Granted we got along well although
it must have been hard for Moses who was perhaps 50 years of age having to do what
a 22 year old ‘boss’ decided was necessary.

In retrospect I realize we were not close.  Friends…yes.  But I had no idea whether Moses was Northern Tuchone
like most local First Nations were.  Most but not all.  I knew nothing of his family except he lived in a house
on the reserve ‘that seems filled with women of all ages’.  He was married…had children…perhaps
grandchildren but I never asked about them.  In other words there was social distance between
us.   This was not intentional.  Perhaps due to respect… for I noticed other First Nation workers seemed to
defer to Moses.   “Dinky” for instance who is in the mine tunnel with Moses.  Dinky had a trap line…Moses related how
a wolverine crawled down the stove pipe of Dinky’s cabin…vicious, solitary creatures.  Dinky never said a word.
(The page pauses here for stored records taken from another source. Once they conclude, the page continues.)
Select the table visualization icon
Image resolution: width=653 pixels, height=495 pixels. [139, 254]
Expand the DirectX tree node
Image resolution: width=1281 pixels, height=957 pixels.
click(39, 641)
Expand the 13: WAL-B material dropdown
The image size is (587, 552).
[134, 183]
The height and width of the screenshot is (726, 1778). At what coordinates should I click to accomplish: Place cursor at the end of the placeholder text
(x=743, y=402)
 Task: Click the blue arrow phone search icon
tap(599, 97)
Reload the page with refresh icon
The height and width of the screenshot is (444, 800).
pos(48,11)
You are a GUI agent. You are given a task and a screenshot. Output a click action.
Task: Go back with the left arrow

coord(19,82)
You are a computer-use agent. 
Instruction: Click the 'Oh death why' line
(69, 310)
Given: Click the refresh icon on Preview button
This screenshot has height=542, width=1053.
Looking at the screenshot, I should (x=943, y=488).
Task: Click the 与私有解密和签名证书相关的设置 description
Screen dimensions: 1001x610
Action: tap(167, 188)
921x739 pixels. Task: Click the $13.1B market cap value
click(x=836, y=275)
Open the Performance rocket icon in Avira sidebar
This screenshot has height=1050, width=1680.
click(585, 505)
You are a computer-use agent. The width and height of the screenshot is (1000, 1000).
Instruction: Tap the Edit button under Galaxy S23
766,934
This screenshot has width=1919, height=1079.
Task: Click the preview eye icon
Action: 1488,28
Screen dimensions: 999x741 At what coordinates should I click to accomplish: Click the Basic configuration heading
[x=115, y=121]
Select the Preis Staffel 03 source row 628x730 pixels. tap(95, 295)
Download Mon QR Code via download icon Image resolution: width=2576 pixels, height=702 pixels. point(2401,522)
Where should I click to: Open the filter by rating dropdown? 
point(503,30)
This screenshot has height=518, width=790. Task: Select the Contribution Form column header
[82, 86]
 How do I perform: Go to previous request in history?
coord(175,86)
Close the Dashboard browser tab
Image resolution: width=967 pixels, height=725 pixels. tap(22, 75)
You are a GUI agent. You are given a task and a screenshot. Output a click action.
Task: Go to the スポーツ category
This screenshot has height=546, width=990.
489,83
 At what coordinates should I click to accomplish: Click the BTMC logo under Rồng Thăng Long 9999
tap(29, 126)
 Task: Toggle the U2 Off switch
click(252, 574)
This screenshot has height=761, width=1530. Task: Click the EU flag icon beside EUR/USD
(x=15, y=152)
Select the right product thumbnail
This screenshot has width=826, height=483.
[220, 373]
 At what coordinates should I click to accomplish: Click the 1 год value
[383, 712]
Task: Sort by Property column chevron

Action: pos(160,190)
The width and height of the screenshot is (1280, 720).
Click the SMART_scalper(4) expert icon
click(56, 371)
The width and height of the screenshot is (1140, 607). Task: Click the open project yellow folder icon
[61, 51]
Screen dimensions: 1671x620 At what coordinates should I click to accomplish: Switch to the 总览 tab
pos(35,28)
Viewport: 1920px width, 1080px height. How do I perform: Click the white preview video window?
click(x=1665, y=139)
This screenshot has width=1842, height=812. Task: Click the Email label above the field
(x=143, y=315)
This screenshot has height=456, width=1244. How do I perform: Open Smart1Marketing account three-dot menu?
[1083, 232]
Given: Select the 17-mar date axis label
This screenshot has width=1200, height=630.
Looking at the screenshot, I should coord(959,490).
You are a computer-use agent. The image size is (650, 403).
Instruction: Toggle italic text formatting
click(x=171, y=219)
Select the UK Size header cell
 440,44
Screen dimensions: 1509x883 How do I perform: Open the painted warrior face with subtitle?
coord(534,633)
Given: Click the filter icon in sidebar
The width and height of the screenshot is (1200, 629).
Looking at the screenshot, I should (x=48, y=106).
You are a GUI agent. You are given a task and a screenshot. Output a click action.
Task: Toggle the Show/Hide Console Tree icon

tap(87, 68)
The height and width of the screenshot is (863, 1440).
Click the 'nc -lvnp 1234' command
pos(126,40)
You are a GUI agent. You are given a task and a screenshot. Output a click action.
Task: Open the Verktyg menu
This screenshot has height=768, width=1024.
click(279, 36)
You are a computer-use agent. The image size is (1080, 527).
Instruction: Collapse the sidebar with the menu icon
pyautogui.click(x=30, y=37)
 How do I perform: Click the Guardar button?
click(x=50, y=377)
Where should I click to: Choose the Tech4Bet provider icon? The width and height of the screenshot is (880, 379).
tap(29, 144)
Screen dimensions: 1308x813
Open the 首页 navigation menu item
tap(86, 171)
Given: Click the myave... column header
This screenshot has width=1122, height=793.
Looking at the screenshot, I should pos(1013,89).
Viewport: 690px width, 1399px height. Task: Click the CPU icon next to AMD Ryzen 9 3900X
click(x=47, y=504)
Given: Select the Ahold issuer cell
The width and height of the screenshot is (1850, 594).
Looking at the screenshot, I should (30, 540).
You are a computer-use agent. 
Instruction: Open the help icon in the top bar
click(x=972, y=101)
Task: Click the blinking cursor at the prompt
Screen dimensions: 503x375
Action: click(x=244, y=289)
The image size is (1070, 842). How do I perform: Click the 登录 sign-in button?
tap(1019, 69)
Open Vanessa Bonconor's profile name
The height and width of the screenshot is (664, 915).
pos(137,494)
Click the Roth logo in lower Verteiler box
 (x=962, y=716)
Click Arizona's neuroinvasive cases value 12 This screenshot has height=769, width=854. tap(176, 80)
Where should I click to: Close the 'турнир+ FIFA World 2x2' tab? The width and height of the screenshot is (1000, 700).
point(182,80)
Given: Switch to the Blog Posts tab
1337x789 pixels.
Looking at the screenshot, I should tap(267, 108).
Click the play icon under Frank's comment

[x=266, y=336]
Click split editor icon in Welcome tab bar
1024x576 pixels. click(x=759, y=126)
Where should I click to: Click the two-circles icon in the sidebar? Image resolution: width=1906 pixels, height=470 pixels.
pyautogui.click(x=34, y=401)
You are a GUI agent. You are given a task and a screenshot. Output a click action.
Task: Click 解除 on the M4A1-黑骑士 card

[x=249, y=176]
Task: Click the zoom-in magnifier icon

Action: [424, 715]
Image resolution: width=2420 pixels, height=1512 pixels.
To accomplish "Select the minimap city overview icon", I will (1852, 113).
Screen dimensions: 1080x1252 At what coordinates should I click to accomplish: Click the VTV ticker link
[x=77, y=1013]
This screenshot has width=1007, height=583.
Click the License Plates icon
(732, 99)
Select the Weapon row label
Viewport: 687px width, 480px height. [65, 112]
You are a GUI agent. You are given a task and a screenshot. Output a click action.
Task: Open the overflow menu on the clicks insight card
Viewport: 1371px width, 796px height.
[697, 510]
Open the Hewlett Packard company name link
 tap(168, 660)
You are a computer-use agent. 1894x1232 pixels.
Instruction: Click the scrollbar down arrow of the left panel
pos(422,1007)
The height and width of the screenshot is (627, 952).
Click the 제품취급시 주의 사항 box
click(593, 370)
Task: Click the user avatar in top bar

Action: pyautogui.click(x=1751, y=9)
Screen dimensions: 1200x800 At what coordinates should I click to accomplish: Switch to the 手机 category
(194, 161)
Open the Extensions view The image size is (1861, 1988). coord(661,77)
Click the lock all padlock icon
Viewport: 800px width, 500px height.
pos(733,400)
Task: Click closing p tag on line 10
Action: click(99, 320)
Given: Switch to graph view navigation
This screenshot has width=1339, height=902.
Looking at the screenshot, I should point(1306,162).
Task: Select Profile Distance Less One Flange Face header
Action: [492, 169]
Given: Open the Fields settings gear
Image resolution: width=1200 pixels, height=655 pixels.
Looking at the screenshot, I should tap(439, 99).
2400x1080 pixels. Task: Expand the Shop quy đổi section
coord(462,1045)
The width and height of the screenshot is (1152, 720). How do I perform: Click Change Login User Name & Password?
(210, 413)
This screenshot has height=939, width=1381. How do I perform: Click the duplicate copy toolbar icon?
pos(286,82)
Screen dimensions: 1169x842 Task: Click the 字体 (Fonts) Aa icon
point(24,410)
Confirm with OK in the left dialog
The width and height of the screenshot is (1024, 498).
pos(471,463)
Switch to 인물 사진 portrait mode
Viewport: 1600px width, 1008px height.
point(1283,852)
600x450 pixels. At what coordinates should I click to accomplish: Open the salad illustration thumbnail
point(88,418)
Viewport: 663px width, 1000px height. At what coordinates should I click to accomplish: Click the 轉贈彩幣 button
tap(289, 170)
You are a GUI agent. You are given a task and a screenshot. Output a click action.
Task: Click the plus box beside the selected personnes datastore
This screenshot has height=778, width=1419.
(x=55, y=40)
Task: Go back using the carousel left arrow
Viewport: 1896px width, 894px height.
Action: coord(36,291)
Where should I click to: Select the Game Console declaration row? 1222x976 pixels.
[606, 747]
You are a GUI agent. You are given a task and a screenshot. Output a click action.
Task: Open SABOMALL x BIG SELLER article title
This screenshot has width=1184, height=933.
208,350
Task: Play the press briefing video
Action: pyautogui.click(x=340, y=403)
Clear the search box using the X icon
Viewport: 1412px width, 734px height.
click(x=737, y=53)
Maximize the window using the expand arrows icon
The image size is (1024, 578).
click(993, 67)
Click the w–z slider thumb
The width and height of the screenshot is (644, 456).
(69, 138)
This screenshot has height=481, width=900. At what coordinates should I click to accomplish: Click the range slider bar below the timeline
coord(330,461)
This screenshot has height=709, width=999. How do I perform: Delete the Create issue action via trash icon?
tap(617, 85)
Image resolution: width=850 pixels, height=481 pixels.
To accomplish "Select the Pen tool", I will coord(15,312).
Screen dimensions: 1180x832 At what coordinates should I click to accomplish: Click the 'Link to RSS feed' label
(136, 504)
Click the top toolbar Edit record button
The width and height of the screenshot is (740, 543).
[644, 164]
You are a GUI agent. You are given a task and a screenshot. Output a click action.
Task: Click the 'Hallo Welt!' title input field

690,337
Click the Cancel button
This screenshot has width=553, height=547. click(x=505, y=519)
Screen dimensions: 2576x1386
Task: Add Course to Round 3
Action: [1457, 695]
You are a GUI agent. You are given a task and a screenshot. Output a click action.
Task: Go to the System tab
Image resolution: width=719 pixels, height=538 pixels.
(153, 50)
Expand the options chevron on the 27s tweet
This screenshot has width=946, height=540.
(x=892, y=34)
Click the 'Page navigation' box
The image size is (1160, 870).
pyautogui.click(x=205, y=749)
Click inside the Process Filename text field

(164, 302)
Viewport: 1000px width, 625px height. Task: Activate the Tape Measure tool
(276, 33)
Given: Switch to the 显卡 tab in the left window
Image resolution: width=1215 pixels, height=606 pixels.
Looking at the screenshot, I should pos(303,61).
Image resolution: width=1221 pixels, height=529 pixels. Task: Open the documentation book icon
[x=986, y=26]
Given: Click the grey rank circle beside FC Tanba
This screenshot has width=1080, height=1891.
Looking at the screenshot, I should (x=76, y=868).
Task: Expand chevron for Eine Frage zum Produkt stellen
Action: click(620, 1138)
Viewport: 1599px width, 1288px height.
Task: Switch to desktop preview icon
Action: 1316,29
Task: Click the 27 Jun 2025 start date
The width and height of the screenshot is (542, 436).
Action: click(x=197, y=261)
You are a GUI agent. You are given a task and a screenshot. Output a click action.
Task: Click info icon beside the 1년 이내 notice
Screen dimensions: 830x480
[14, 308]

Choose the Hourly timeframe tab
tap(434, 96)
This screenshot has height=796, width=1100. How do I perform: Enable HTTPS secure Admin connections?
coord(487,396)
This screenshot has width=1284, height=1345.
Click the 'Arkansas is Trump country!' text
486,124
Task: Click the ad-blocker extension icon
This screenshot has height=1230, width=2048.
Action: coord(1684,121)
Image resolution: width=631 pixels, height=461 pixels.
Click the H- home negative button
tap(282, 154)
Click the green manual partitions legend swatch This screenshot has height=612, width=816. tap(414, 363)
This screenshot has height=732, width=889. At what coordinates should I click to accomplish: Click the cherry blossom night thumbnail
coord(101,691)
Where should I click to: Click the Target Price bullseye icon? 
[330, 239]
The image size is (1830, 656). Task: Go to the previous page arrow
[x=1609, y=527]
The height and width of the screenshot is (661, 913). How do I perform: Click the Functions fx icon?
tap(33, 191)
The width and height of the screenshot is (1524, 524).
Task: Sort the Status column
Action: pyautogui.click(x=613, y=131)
When the job was over and I was packing up our equipment in September one of the local
people…I think it was Moses…said:

“How would you like a set of caribou antlers?”
“Love to pay for a set.”
“No pay. There is a set leaning against our house…you can have them.”

And I still have them.

Caribou antlers.   I never saw a wild caribou in all my  years doing mining exploration.




DINKY with Moses (shoulder)…huge fire with lots of moss
piled on to get smoke … our defence against the flies.

Decades later, around 1980 I was asked to do a radio story on CBC
about something related to the Yukon and I mentioned Moses.  When
the broadcast was over i was called to the broadcast booth.  “Call for
you, Alan…from the Yukon.”   One of Moses Lord’s daughtert wanted to 
say thank you for mentioning her dad.   Maybe we were closer than I thought.


SOURCE COMMENT…RE NA-SHO YAK DUN….FIRST NATION PEOPLE IN MAYO LANDING


The First Nation of Na-Cho Nyäk Dun represents the most northerly community of the Northern Tutchone language and culture group. In the Northern Tutchone language the Stewart River is called Na Cho Nyak, meaning Big River. 

Historically, the First Nation of Na-Cho Nyäk Dun lived and trapped throughout the area, using the rich supply of game animals, fish, birds, and numerous plants for food and for medicinal purposes.   

Their lifestyle required traveling throughout the First Nation’s traditional territory at various times of the year, for hunting, fishing, and gathering food to survive.

Today, the Na-Cho Nyäk Dun has a membership of 602. As a self-governing First Nation, the First Nation has the ability to develop and adopt laws on behalf of their citizens and their Settlement lands.

They are actively involved in affairs of the Mayo community to promote a better, healthier lifestyle for its future generations and a strong economy based on its rich natural resources.